Respawn's galactic caper is lusciously cinematic with rock-solid gameplay, though it has its problems

Our Verdict

Gameplay is solid from the start and gains depth, transforming you into a Jedi badass. Respawn has also nailed the Star Wars universe, for better (sights, sounds, and cinematic feel) and worse (cringey dialogue and vacuous plot).

Star Wars Jedi: Fallen Order developer Respawn understands that it needs to nail the look, feel, and general sense of wonder of the Star Wars universe – perhaps the most intrinsically cinematic of any yet put to film. Here, the studio succeeds, making a very good game that is fun to play and mostly gorgeous to look at. But – and, as a Star Wars fan, it pains me to say this – as entertaining as they are, the Star Wars movies have points of frustration. So it is with Jedi: Fallen Order.

First and most importantly, gameplay is consistently terrific. For the most part, you’ll be doing three things: fighting, solving puzzles, and traversing cleverly designed levels.
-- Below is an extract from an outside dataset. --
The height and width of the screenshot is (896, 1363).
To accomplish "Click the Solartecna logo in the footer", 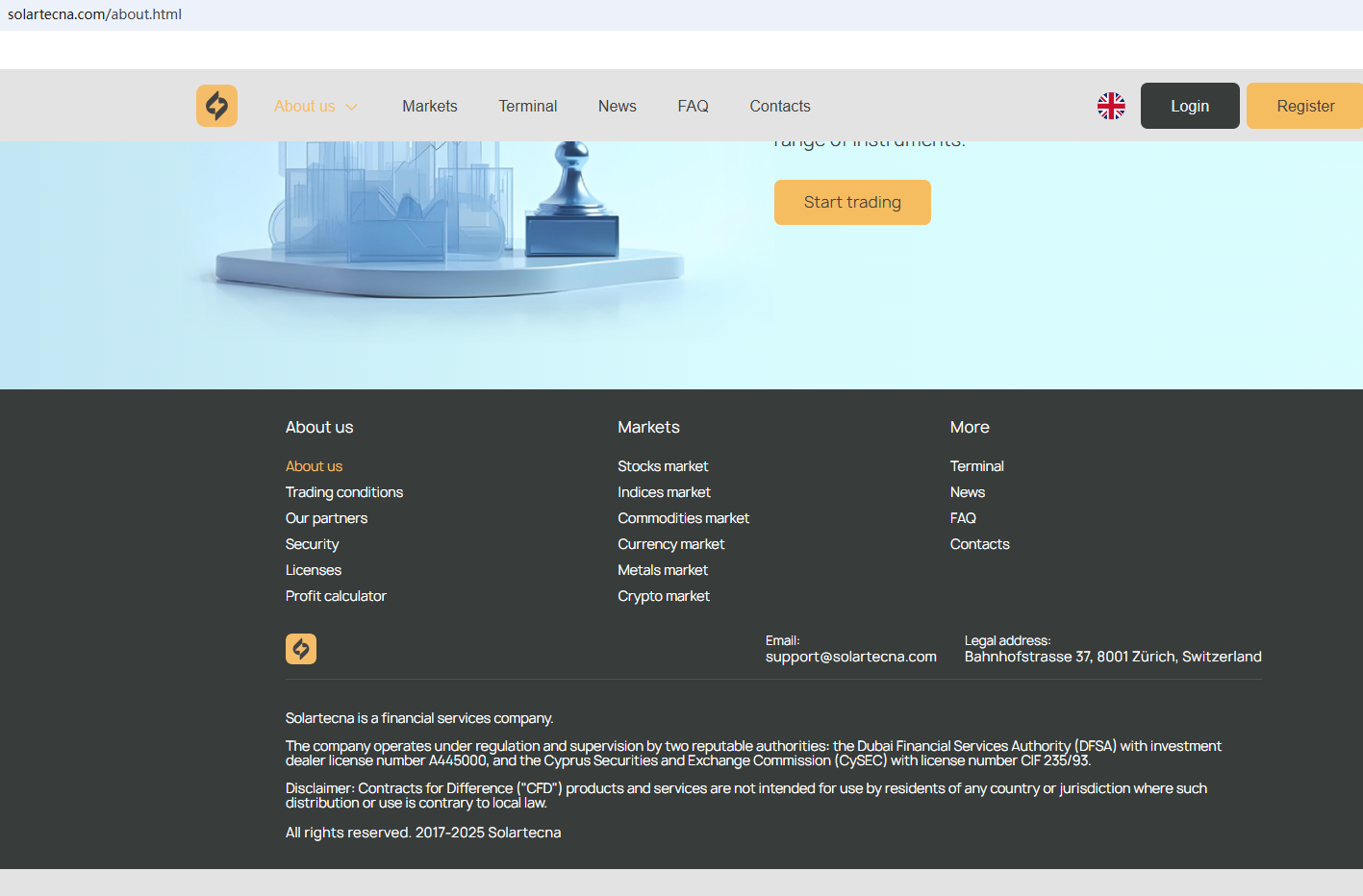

All these systems are rock solid, and they interrelate both with one another and with your own powers in smart, satisfying ways.
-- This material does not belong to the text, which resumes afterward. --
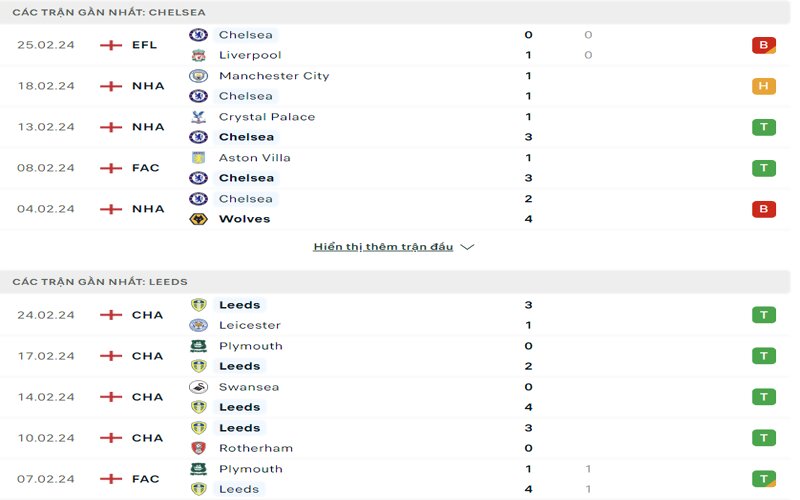Open the 04.02.24 Chelsea vs Wolves match date
The image size is (800, 500).
pos(46,209)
One early example comes as I explore an ancient, dusty tomb on a planet thought forgotten. I slide down a mossy tunnel, steering my character – the anodyne ex-Jedi Cal Kestis – around a corner before leaping over an abyss to grab a hanging vine. I swing across and run along a wall, jumping free to grab a ledge by my fingertips.
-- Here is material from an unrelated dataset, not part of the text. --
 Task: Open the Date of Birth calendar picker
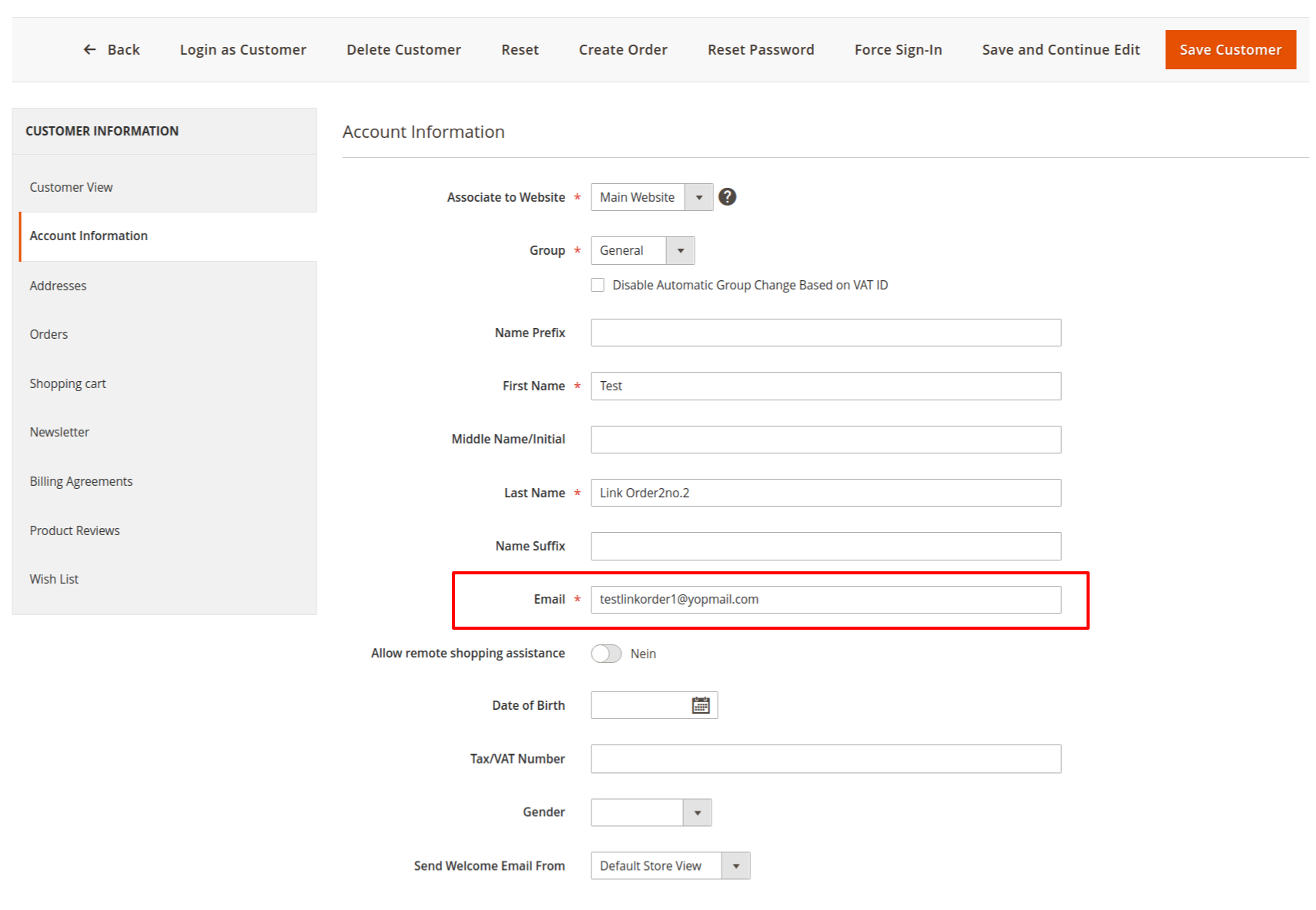point(700,705)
Traversal is often like this – kinetic and exciting. But it can also be thoughtful, bleeding into puzzle-solving. Each area has its own devices: in the tomb, I find several large spheres and many ever-blowing wind tunnels, which I can open and close to channel powerful gales. Developer Respawn introduces these devices in a modest puzzle, in which I use the wind to steer a sphere into a socket on the ground.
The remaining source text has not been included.